━━ RECORDS SUPPLIED
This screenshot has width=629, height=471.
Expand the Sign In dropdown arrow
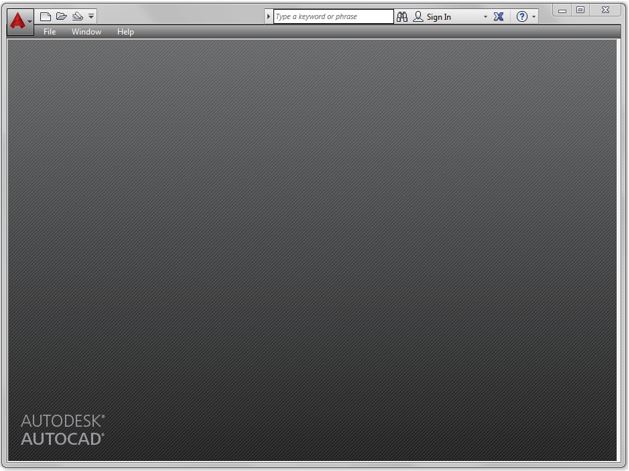(486, 17)
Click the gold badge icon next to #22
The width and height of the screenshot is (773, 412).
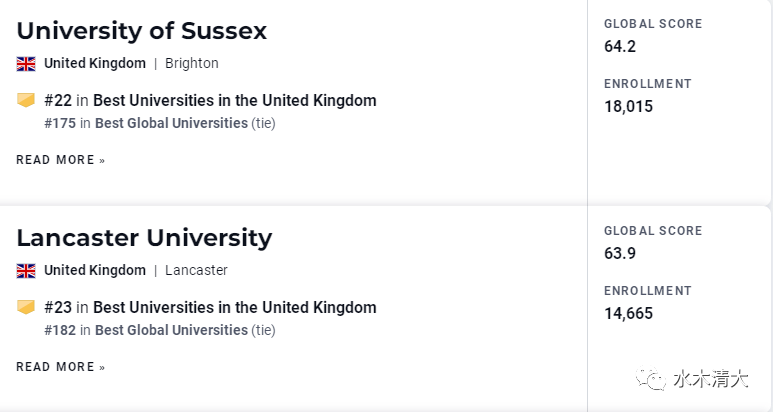point(26,100)
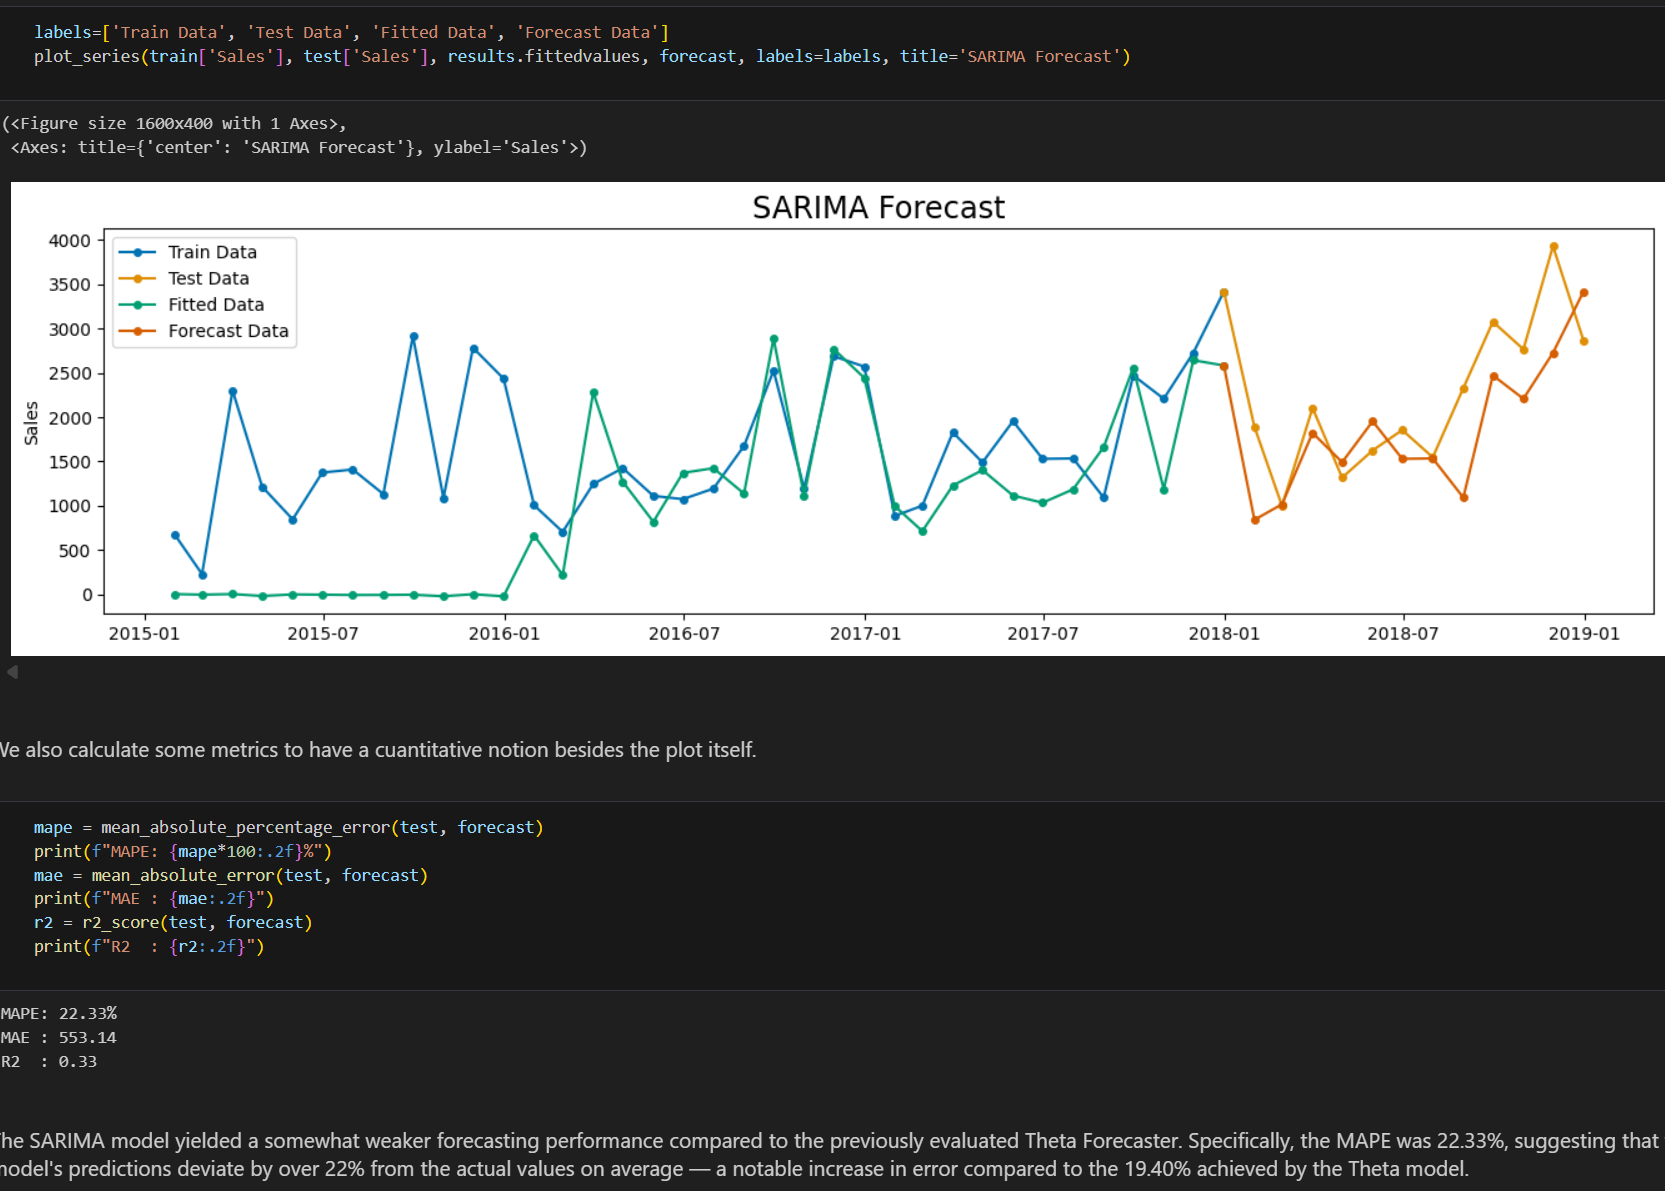Click the last Forecast Data point at 2019-01
This screenshot has width=1665, height=1191.
pos(1583,293)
━━━━
▸ ASSIGNMENT
The listing above must be repeated exactly. Its pictures are not part of the copy.

▸ WRITTEN REPLY
This screenshot has width=629, height=471.
Expand the Sign In dropdown arrow
(486, 17)
Click the gold badge icon next to #22
The width and height of the screenshot is (773, 412).
point(26,100)
Click the last Forecast Data point at 2019-01
This screenshot has width=1665, height=1191.
pos(1583,293)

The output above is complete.